Ghana’s economy is forecasted to grow by 3.5 percent this year, following the decision by power producers to intensify the load-shedding programme in view of the low inflow of rainfall into the Akosombo Dam, which coincided with the maintenance and upgrade of some major thermal power facilities — as well as the government’s inability to procure crude oil to power the thermal plants that depend on cheap natural gas from Atuabo and Nigeria.
Last year, the non-oil economy was substantially affected by the large depreciation of the cedi and the electricity crisis, which dampened manufacturing production.
Already, preliminary estimates for the first quarter of this year show a deceleration in year-on-year growth to 4.1 from 4.5 percent in the last quarter of 2014.
The IMF added: “The services sector, in particular transport and trade, accounted for most of the growth deceleration, while growth in the agriculture and industry sectors remained subdued”.
Government’s attempts to address the constant blackouts have largely been disappointing, with the strategies largely dependent on the successful establishment of privately-owned plants.
The Power Minister Dr. Kwabena Donkor has put his job on the line if the energy situation is not fixed by end of the year — a promise that looks unlikely to be fulfilled as the date for arrival of two critical power barges have been shifted back to end-October from its original date of September, with US$50million guarantee for one of the barges yet to be satisfied.
Added to the energy crisis headache of government is declining world commodity prices, which have already forced it to cut revenue expectations from an initial figure of US$4.2billion as stated in the budget to about US$1.5billion, which Finance Minister Seth Terkper has indicated will further be cut on account of a lower than expected crude oil price.

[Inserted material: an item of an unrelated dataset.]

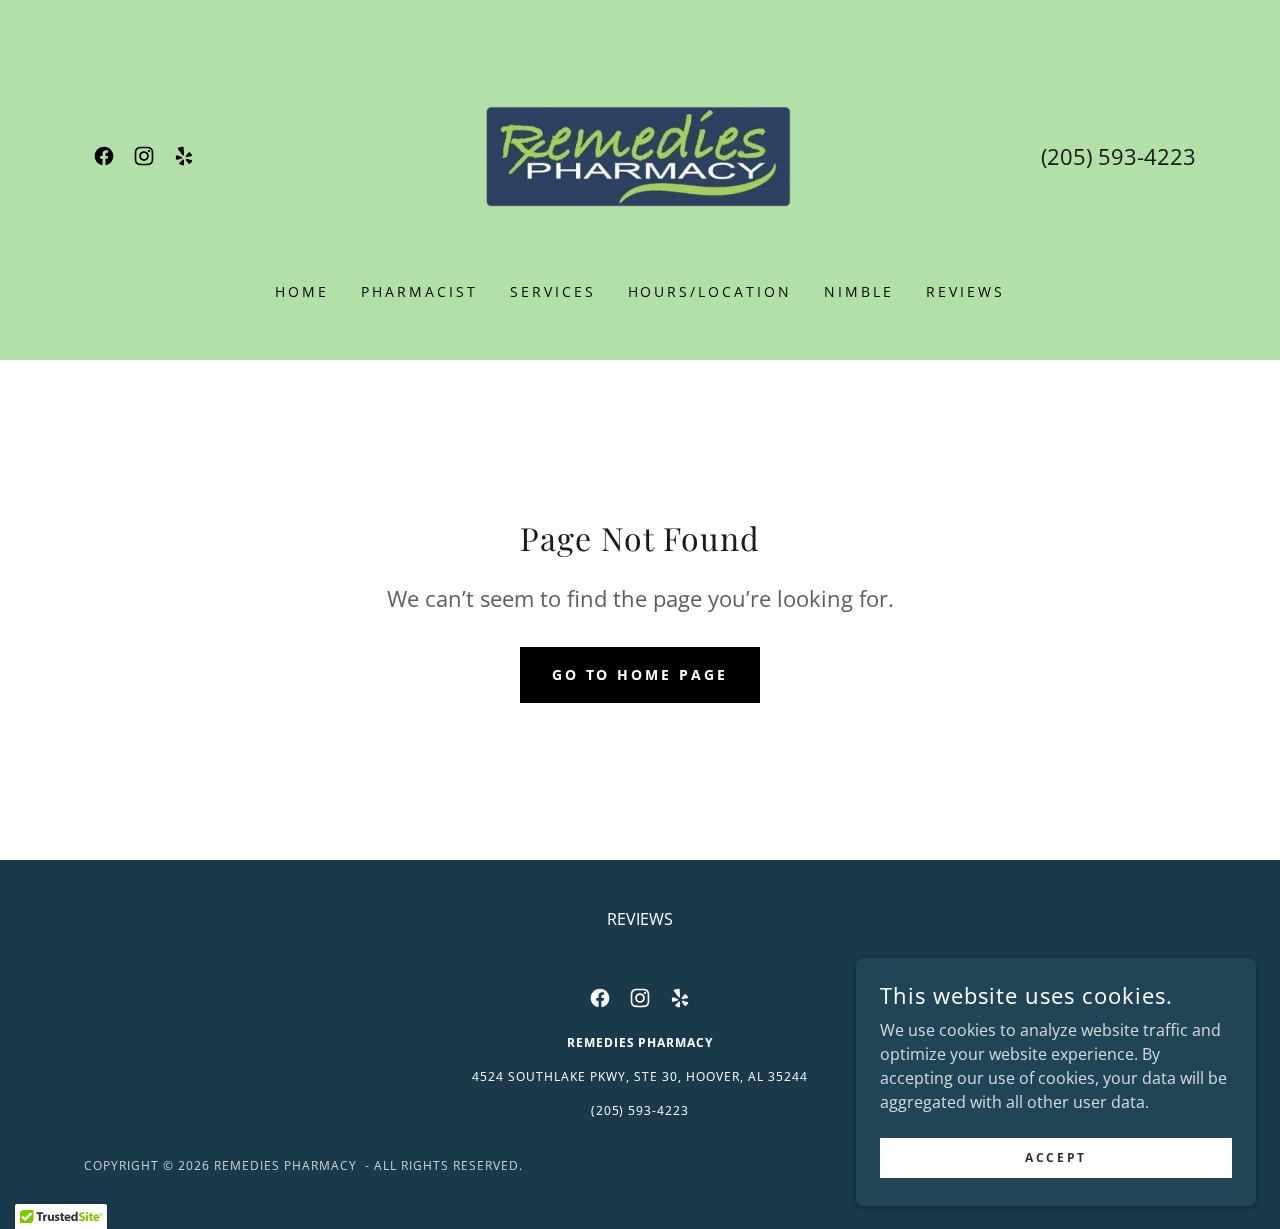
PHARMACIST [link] (419, 291)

Besides, a poor cocoa harvest and sluggish gold production have led to lower-than-projected exports, whereas non-oil imports rebounded from recent historic low levels — adding pressure to the foreign exchange market. The capital and financial accounts exhibited lower capital outflows. In line with the seasonal pattern, gross international reserves dropped by US$1.1billion by end-June to US$3.2billion, which covers about 2.1 months of imports.
These developments have exerted significant pressure on the cedi, which has experienced erratic instability since beginning of the year.
At the same time, the power crisis has impacted negatively on business and job growth, with many enterprises cutting production levels and laying-off workers.
According to the IMF the energy crisis is a major bottleneck to economic growth, while poor investment in the agriculture sectors limits job-creation for a fast-growing workforce.
It added: “Properly addressing the energy crisis, which has been hampering economic activity, with additional power generation from private-financed power plants by end-2015/early-2016 will be critical for supporting a rebound in growth next year.
“Failure to resolve the energy crisis by end of this year would most likely result in further deceleration of GDP growth — particularly in the industrial sectors.”